By The Nation
Meanwhile, a senior EC official said the agency would need to “look into the matter in detail” before it could determine whether the former PM had violated the Political Parties Act.
“I haven’t seen the full interview yet, so I can’t tell if the law was violated. We need to look into this matter in detail,” said Krit Urwongse, deputy secretary-general of the EC.
The new law governing political parties prohibits interference in their internal affairs by non-members.
Violating individuals risk a jail term and a political ban, while violating parties could be dissolved.
Thaksin recently forecast that Pheu Thai, in which he has retained much influence, would win some 300 out of 500 seats in the House of Representatives in the next general election.
Prawit, who is in charge of security affairs, also maintained on Monday that the election would “certainly be held in February next year”.

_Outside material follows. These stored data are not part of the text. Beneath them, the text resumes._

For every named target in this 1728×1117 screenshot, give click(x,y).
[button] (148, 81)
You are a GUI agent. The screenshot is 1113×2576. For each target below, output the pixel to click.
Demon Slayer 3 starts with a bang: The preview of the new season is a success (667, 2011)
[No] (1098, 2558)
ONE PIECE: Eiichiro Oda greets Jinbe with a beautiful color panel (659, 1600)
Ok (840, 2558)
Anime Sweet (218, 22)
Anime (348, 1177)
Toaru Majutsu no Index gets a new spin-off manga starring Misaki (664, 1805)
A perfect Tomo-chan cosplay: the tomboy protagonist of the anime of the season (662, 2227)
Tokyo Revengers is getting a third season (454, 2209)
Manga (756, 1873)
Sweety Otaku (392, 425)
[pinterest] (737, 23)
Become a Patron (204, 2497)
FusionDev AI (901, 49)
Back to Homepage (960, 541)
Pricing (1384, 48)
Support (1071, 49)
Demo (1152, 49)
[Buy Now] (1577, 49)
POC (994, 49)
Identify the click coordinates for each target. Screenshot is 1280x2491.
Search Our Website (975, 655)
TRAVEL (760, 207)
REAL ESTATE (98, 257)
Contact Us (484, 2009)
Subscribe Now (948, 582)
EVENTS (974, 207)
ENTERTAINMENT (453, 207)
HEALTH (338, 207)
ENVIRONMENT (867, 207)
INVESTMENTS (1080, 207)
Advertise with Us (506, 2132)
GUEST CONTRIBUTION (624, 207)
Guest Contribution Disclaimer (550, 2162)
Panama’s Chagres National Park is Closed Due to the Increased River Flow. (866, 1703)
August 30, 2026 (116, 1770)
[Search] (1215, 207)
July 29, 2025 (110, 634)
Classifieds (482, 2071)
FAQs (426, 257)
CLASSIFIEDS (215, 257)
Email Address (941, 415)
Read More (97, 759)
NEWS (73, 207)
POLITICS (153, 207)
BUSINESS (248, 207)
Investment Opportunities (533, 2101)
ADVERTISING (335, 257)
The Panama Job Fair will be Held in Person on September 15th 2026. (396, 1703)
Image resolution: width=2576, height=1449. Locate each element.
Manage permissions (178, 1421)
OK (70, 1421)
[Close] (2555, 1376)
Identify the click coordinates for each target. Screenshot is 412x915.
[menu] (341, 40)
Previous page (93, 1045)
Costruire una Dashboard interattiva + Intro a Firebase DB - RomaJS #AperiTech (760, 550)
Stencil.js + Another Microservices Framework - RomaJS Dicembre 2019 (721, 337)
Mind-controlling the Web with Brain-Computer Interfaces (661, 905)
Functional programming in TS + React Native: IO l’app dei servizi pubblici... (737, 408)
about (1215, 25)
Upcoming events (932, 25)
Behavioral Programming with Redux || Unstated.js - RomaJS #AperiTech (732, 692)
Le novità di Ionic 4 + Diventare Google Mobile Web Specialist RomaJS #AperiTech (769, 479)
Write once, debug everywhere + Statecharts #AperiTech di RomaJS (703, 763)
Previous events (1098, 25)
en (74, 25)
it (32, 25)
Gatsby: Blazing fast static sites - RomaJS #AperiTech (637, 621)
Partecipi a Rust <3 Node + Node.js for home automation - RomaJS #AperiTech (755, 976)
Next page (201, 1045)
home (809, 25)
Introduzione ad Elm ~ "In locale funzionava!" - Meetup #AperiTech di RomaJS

Asked by Government House reporters whether Thaksin’s remark had caused any political impact, Prawit replied that all parties were being affected.
When asked if the EC should investigate this matter, he said: “The media should prod them to do so.”
The deputy PM was also asked to comment on a planned lecture by Thaksin at a university in Sweden early next month, which has been viewed as his latest political move.
He responded by saying that Thaksin had often made such moves throughout the past four years.
He also noted that the fugitive former prime minister was facing many criminal cases stemming from his tenure in power, although one of the cases had seen its statute of limitations expire on October 21.
He added that under a revised law, however, corruption-related cases now had no statute of limitations.
Thaksin has been in self-exile since 2008 after fleeing the country shortly before the Supreme Court’s Criminal Division for Political Office Holders sentenced him to two years in jail for abuse of power while in office.